Dataset records:

○ ○ ○ ○ ○ ○ ○

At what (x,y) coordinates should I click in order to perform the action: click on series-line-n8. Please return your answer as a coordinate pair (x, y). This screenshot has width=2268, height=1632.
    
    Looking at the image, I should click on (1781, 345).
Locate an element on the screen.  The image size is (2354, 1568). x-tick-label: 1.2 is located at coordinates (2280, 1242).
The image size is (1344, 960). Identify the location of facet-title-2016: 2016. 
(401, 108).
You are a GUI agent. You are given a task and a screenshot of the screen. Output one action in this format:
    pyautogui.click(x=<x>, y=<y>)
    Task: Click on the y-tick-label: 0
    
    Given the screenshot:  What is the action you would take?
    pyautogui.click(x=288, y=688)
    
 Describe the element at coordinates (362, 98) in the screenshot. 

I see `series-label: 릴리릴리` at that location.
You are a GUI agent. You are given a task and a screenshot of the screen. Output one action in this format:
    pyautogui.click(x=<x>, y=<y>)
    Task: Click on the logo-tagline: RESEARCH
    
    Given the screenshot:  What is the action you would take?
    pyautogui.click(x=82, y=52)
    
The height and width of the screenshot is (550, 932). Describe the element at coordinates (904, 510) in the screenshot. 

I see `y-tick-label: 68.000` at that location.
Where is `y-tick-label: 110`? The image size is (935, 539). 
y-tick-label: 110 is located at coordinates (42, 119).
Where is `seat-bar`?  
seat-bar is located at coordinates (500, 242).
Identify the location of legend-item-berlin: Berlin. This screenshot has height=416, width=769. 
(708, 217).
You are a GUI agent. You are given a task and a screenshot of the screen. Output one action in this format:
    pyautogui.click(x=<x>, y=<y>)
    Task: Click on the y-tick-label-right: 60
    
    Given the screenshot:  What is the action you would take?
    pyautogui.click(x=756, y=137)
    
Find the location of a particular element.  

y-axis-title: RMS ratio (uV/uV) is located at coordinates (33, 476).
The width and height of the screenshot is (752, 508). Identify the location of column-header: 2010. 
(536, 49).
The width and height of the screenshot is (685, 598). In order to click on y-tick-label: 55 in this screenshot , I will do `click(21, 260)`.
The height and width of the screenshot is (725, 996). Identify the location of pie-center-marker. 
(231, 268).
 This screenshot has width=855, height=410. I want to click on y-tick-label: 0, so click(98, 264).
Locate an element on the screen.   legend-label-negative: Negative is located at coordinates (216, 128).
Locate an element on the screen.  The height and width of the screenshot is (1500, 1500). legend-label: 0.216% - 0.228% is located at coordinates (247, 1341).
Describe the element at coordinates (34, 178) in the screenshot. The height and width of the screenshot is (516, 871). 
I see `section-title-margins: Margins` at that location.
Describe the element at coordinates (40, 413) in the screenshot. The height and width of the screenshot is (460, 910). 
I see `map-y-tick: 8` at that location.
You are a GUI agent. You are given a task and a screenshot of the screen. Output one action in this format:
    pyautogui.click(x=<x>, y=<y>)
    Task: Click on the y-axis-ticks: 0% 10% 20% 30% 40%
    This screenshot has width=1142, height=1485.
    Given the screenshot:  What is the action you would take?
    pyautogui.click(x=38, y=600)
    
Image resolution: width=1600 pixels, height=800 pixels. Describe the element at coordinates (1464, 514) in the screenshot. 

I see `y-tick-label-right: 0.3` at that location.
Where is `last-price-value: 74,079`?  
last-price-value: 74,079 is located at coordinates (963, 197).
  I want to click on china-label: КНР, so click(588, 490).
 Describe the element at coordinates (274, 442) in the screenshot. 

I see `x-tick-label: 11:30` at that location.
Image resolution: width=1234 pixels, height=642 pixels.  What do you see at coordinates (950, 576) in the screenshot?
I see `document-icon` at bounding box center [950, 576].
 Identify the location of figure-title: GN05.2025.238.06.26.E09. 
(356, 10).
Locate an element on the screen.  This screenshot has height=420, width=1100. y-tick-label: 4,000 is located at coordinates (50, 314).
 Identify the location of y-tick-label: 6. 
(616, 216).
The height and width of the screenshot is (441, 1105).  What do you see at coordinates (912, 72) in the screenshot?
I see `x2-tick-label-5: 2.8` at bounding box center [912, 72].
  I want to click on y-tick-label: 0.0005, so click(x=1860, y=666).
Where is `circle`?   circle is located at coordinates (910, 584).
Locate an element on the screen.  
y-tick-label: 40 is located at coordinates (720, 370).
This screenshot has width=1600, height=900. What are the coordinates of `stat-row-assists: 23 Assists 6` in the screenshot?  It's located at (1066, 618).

○ ○ ○ ○ ○ ○ ○

Reproduce the data word for word, from its first line down through the line that contains "coordinates (2280, 1242).".

At what (x,y) coordinates should I click in order to perform the action: click on series-line-n8. Please return your answer as a coordinate pair (x, y). This screenshot has width=2268, height=1632.
    
    Looking at the image, I should click on (1781, 345).
Locate an element on the screen.  The image size is (2354, 1568). x-tick-label: 1.2 is located at coordinates (2280, 1242).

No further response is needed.